うーさーのその日暮らし(シリーズ全3作品)

 ギャルと金と肉が好きな謎の生物・うーさーの日常(?)を描くコメディ作品。第1期と第2期は5分、第3期は8分の短編アニメであり、基本的に1話完結だ。私の周りでは『わかばガール』のついでに第3期・夢幻編を見たという声もちらほら聞いた。うーさーの見た目にそぐわない性格とカッコいい声(CV.宮野真守)で既に面白いが、そこから繰り出される予測不能の展開で楽しませてくれた。ただ単に混沌としているだけではなく、毎回毛色が違う混沌なので飽きないのも良い。時々哲学的ですらある。そしてedが全シリーズ高品質である。特に第3期の紙を使ったedアニメーションがオシャレで素敵。また、やたらとゲストが出演するので、そういった面でも楽しメル。私としてはおすすめの作品であり、未視聴の方には是非一度見てみてほしい。ニコニコ動画等でいくつかの話が無料で見られるはずだ。前述した通り短編なので、そう時間はかからないだろう。よくコラボしていた「ミス・モノクローム-The Animation-」も面白い短編コメディシリーズなので、そちらもおすすめ。(VitaminC)

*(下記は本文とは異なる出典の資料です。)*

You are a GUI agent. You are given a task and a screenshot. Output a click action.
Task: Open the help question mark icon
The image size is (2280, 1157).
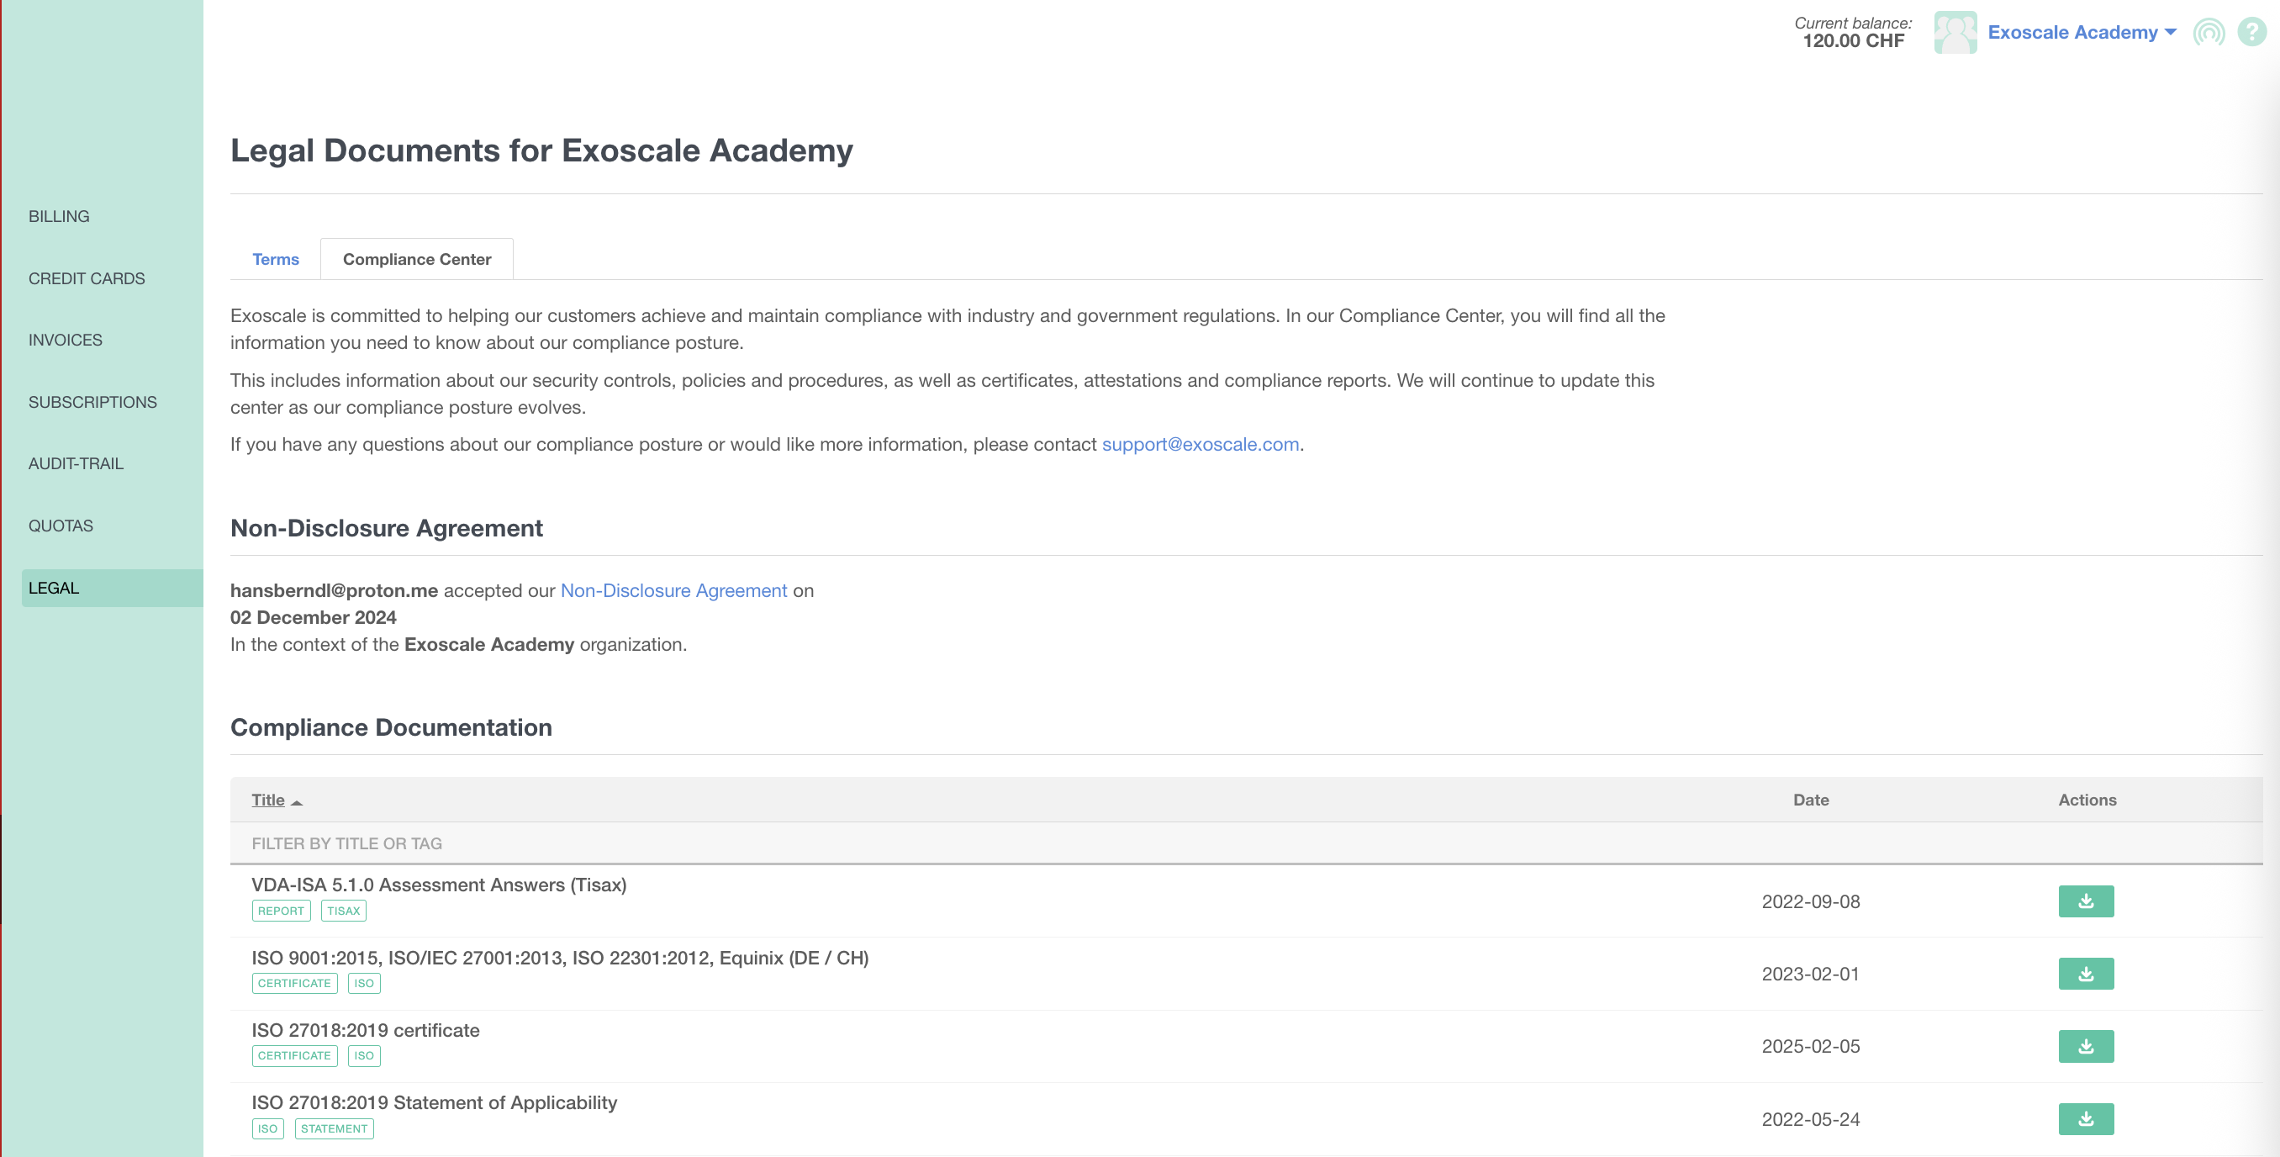tap(2251, 33)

【ネタバレあり】「魔法が存在する世界には、色々なリア充がいる」(『まぢちる』)

 『まぢちる』は、異能力を持つ魔法少年・少女たちが謎の連続殺人に巻き込まれていく本格ミステリアドベンチャーゲームで、第4話で完結する。ほのぼのとしたBGMにゆるい絵柄であるが、まあグロい。魔法少女系ではありがちと言ってはいけない。アクション要素は難しくないので初心者でも問題なくプレイできる。個人的に、このゲームに登場するリア充(と秒読み寸前のリア充予備軍)の末路が報われなくてとても悲しい、悲しすぎる。いつもはリア充を敵視している筆者であるが、このリア充達に関しては、平和な世界線で幸せに結ばれて欲しいと涙してしまった。ゲームの難易度も高くないので、ぜひ1度はプレイしてほしい。(こんそめ)

『はなまる魔法教室』第1巻レビュー

 漫画において、絵柄が最も重要な要素の1つであるということは間違いないだろう。その点、本作は素晴らしい。まるで版画の様な柔らかい絵柄は、ただ単純に可愛らしいだけではなく、本作の雰囲気にとても良くマッチしている。そして、初めの内は自らを魔法使いと称する担任の先生を訝しんでいた生徒たちが、生徒1人ひとりの個性を褒めようとする彼女の姿勢に触れて段々と心を開いていくというストーリーも心温まる。誰に向けても文句無しにオススメできる一冊。(アマミ)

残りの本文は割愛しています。